WHAT NEEDS TO BE DONE: Copy the rows below verbatim, starting at the line that contains "This screenshot has height=737, width=817." and ending at the line that contains "Looking at the".

DATASET RECORDS:
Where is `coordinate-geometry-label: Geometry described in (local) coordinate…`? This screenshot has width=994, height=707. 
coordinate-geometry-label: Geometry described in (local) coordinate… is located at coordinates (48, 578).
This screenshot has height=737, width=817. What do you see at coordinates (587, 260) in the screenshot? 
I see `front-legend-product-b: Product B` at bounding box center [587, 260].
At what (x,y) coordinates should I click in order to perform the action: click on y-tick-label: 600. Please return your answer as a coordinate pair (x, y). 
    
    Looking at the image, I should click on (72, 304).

==

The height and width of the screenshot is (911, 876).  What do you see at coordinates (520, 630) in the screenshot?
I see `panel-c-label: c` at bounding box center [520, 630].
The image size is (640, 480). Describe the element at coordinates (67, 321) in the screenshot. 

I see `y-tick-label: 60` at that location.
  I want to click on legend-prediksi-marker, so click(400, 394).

SOLVED EXERCISE:
This screenshot has height=737, width=817. What do you see at coordinates (587, 260) in the screenshot? 
I see `front-legend-product-b: Product B` at bounding box center [587, 260].
At what (x,y) coordinates should I click in order to perform the action: click on y-tick-label: 600. Please return your answer as a coordinate pair (x, y). 
    
    Looking at the image, I should click on (72, 304).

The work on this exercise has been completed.